▶ Exercise brief
Exactly as they appear below, repeat the lines from the one with "The height and width of the screenshot is (768, 1024)." through the one with "Select the Den", and no others.

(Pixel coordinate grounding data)

☆ ☆ ☆ ☆ ☆

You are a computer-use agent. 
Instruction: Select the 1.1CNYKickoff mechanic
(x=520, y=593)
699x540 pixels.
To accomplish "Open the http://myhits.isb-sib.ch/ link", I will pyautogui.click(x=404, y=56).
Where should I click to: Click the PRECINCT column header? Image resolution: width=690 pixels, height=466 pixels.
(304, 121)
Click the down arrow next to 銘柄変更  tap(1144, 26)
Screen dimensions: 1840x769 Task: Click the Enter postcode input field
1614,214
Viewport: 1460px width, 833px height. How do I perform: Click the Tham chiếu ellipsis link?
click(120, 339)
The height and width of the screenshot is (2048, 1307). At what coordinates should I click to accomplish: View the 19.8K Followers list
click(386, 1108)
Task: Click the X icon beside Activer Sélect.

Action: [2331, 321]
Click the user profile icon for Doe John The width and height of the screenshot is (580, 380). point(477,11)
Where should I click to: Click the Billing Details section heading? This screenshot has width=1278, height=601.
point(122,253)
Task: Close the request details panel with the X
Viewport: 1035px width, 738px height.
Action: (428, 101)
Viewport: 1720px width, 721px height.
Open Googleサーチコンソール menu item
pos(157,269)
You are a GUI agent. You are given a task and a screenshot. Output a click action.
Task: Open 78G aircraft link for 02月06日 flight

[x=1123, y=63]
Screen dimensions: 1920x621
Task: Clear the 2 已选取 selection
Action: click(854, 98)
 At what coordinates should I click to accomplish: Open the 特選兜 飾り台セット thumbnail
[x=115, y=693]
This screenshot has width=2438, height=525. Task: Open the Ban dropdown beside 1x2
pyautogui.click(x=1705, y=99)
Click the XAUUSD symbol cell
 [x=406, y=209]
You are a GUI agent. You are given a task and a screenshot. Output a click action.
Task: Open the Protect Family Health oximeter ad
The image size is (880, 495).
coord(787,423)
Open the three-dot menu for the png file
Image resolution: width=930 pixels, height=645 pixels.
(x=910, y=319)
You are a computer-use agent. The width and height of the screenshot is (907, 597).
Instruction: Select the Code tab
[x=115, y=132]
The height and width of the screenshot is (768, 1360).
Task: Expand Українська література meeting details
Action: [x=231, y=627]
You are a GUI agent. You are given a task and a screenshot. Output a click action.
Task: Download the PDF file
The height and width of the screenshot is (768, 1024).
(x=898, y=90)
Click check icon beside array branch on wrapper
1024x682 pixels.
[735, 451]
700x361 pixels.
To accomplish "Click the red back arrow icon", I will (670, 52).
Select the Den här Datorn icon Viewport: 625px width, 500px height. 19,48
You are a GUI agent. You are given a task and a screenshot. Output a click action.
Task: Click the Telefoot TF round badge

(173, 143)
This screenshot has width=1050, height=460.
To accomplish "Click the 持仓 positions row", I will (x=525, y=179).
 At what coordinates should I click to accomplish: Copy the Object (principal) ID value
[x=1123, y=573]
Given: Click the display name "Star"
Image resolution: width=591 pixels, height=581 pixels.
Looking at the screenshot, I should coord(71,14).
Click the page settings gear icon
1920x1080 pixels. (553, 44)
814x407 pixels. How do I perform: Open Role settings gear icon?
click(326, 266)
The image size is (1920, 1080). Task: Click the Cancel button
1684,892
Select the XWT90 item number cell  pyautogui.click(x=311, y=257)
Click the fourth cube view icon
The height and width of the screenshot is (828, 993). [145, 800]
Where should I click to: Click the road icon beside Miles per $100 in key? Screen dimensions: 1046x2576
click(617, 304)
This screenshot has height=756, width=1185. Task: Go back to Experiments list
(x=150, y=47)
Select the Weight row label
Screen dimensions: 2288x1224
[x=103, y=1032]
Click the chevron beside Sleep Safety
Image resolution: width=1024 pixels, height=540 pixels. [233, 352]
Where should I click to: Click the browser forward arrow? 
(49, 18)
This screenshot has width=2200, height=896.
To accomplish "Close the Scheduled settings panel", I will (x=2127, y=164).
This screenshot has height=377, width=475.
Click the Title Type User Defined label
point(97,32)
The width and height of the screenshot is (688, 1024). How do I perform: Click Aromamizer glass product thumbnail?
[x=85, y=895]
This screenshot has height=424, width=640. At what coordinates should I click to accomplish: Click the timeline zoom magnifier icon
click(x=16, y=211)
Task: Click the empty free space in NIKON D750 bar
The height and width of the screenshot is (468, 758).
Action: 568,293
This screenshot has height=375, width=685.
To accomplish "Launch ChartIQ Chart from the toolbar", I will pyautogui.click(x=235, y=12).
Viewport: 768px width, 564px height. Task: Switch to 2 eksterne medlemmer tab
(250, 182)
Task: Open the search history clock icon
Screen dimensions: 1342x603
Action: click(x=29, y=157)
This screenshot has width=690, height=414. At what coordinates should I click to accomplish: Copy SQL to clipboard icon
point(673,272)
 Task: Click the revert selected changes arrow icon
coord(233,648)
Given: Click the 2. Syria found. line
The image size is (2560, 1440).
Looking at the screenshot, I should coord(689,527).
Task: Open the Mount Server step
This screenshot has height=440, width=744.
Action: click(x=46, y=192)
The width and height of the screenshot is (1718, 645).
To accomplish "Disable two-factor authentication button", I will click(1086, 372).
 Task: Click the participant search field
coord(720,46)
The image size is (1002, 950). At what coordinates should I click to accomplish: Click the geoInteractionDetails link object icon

☆ ☆ ☆ ☆ ☆

▶ Exercise response
The height and width of the screenshot is (768, 1024).
(x=898, y=90)
Click check icon beside array branch on wrapper
1024x682 pixels.
[735, 451]
700x361 pixels.
To accomplish "Click the red back arrow icon", I will (670, 52).
Select the Den här Datorn icon Viewport: 625px width, 500px height. 19,48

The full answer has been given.